There is no other name but Jesus whereby we must be saved. Welcome to my blog: In Him Only. I hope you will be encouraged by what you read.

Saturday, April 25, 2020

Search and Rescue - Psalm 139 part one




My full and unedited message is posted on YouTube at this link:  https://www.youtube.com/watch?v=uX_NXYx-F6A



At the outset of my message today I want to make a very important point. If you take nothing else away from what I say today, I hope every child of God, every son and daughter of God who were born again through obedient faith in Jesus the Messiah, I hope you will hear this point:



You are not alone. God is with you at this very moment. Wherever you are – at home, or away from home. Sick in bed or up and around healthy. Struggling after losing someone you deeply loved or comforted in their arms at night.
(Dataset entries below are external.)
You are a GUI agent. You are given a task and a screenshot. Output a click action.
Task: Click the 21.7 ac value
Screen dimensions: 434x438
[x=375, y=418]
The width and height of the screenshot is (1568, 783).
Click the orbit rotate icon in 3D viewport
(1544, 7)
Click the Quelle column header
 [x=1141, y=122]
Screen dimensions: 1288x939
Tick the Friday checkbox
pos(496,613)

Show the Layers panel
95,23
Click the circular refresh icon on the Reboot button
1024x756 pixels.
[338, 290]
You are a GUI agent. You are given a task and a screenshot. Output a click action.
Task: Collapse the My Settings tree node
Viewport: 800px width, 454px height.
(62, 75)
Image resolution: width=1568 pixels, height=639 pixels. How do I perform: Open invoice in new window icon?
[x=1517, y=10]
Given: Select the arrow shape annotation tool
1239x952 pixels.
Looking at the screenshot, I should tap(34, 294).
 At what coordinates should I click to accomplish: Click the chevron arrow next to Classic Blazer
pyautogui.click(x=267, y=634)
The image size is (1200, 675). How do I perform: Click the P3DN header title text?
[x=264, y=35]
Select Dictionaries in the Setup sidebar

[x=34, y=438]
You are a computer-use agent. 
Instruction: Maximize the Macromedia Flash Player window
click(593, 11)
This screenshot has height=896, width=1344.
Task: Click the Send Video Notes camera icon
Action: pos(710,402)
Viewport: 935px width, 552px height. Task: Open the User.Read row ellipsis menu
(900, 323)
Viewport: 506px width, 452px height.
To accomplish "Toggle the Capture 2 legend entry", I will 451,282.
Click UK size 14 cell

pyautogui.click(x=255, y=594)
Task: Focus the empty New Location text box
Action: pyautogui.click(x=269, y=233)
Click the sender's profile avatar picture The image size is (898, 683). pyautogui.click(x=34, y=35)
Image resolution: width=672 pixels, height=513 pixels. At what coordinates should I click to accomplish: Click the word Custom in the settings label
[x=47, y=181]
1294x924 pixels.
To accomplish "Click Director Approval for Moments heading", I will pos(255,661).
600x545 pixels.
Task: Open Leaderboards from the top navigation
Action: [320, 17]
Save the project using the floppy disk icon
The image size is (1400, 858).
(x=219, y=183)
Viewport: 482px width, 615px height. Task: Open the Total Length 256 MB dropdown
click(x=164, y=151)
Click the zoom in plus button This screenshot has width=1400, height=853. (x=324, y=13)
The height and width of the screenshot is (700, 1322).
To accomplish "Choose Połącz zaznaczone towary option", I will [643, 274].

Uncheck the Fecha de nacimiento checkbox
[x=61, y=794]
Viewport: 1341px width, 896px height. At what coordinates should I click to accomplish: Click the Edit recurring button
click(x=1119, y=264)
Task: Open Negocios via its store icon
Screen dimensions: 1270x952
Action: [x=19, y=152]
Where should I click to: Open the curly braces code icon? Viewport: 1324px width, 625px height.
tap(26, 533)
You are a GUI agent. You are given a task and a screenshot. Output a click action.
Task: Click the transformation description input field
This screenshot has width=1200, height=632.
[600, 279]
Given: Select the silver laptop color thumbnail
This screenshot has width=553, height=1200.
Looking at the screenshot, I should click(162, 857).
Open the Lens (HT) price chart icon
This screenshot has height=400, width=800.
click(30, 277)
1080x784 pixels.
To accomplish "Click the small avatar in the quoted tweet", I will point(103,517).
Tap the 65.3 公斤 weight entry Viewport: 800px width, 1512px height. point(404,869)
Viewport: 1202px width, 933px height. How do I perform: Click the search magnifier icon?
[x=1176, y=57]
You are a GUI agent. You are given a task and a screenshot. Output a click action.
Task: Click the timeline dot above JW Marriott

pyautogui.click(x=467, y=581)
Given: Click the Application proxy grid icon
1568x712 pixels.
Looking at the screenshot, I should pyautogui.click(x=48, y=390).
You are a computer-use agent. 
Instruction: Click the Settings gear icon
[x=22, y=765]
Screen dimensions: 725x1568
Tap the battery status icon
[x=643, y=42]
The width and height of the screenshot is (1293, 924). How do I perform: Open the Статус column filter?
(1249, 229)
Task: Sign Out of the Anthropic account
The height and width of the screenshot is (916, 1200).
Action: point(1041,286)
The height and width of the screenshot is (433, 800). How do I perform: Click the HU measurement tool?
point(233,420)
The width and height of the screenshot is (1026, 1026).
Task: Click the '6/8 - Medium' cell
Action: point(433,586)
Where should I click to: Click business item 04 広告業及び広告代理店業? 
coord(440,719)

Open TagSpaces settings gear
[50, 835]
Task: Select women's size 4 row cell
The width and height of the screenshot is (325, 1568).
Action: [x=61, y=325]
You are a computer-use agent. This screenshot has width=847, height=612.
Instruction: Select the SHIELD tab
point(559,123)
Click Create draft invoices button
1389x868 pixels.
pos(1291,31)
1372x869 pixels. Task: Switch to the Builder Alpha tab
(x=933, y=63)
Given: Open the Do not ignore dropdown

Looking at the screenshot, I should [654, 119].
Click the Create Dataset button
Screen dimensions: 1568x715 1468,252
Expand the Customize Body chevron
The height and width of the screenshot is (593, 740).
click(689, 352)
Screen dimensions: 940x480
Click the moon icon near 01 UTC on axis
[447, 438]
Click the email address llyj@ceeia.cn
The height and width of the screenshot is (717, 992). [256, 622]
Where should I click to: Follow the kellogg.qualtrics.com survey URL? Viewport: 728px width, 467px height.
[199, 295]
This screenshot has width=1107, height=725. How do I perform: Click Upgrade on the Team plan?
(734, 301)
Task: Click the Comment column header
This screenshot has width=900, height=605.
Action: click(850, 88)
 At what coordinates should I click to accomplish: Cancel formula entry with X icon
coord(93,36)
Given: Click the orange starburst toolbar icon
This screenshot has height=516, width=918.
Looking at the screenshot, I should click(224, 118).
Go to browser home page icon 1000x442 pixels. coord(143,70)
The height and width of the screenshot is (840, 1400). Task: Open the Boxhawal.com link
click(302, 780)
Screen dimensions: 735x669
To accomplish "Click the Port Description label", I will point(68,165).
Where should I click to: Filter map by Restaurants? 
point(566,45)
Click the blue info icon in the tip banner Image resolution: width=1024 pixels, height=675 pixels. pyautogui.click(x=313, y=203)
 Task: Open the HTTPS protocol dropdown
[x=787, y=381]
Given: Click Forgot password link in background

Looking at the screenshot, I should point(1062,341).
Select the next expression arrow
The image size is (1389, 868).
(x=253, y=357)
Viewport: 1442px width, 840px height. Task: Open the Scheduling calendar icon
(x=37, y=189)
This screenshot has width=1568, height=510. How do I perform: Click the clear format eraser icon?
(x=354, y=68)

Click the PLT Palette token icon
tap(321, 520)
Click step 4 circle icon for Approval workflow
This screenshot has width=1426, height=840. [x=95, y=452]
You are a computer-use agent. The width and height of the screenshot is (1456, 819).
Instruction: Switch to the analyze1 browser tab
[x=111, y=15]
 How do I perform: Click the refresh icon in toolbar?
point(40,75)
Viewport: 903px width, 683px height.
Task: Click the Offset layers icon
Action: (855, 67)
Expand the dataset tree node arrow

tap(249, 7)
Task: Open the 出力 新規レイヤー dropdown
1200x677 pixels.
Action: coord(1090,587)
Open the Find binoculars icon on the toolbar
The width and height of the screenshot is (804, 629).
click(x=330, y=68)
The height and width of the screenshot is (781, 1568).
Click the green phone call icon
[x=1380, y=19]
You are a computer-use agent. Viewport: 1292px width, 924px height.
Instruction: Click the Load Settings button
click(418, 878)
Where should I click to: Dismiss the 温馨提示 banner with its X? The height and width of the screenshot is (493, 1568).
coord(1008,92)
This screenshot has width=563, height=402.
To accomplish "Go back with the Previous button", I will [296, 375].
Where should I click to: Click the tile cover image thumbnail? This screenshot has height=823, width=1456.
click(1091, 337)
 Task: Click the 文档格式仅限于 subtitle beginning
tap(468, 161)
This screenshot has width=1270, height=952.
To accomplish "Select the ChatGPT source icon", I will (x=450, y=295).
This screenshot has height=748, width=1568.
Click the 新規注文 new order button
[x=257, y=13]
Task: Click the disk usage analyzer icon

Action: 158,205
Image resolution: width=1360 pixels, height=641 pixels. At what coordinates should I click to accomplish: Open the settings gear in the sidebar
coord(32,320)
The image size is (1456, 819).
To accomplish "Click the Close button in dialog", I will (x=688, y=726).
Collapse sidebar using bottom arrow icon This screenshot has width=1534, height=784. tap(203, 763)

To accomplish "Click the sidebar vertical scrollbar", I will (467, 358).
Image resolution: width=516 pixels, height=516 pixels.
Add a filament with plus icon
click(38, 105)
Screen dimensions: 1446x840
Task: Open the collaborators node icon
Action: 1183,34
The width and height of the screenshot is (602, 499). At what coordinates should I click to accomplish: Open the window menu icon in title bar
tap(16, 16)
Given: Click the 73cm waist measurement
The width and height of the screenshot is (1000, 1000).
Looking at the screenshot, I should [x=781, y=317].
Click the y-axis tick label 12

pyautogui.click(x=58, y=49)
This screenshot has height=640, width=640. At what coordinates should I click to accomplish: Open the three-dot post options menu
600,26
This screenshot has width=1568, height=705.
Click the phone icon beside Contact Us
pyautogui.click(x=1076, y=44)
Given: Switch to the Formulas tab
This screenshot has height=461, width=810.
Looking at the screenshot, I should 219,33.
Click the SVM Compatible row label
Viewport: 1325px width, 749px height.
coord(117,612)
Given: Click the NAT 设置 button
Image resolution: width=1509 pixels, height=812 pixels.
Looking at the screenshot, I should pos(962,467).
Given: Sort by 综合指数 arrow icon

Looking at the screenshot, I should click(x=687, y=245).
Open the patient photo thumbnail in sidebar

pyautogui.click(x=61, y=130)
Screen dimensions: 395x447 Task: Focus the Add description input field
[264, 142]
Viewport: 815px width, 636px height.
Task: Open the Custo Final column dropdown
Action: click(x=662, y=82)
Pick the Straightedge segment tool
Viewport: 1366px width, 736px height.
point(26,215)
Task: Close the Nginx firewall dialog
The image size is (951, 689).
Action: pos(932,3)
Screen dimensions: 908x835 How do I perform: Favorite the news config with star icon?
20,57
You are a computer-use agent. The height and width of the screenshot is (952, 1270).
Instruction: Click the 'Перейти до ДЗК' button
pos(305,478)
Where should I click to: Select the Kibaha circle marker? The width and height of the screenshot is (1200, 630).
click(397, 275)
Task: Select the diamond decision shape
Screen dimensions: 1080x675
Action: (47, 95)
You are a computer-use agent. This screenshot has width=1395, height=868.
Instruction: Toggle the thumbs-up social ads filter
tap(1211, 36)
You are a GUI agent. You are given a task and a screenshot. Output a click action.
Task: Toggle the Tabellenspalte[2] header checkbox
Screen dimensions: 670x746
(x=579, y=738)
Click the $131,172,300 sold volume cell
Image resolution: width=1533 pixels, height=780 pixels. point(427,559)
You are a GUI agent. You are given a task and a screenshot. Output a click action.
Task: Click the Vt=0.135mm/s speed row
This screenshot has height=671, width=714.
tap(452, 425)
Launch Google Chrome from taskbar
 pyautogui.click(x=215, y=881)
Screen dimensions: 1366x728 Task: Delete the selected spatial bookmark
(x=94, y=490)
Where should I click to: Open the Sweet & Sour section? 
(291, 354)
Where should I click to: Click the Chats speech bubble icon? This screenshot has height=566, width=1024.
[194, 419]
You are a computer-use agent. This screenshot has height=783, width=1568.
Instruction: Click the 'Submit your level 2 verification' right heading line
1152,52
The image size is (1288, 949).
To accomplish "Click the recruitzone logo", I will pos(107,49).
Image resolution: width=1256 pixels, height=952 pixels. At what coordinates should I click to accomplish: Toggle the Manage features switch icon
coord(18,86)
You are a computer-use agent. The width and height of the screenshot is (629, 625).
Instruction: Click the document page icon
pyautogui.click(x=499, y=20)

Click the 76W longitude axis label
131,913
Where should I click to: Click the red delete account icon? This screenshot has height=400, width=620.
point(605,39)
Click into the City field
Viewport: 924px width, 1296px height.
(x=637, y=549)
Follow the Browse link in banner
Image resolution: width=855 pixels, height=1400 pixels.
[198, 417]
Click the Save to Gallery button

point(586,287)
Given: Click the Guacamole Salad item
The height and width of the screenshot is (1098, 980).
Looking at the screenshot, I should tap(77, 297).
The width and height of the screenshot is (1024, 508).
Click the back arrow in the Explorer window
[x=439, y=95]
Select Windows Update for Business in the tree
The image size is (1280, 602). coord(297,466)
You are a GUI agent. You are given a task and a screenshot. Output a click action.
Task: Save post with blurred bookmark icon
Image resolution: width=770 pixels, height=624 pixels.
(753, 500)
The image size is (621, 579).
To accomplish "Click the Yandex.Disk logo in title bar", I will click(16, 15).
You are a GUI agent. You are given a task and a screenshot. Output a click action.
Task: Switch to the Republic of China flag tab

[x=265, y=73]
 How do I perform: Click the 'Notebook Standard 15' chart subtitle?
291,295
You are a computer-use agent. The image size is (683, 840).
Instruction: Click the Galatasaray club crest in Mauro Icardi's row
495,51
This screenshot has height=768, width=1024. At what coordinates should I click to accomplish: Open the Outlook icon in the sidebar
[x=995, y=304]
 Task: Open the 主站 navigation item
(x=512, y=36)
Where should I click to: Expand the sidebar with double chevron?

Listen, child of God, He is with you. For some of us that phrase is so familiar, we’ve heard it so many times, it has for us become almost trite. Like a throw-away phrase people say when they don’t know what else to say.



But this is not a trite throw-away phrase. It is Almighty God who says it to you through His holy and inerrant and infallible Scriptures.



Which leads me to my text for today:



O Lord, You have searched me and known me. You know when I sit down and when I rise up; You understand my thought from afar. You scrutinize my path and my lying down, and are intimately acquainted with all my ways. Even before there is a word on my tongue, behold, O Lord, You know it all. You have enclosed me behind and before, and laid Your hand upon me. Such knowledge is too wonderful for me; It is too high, I cannot attain to it. Where can I go from Your Spirit? Or where can I flee from Your presence? (Psalm 139:1-7, NASB)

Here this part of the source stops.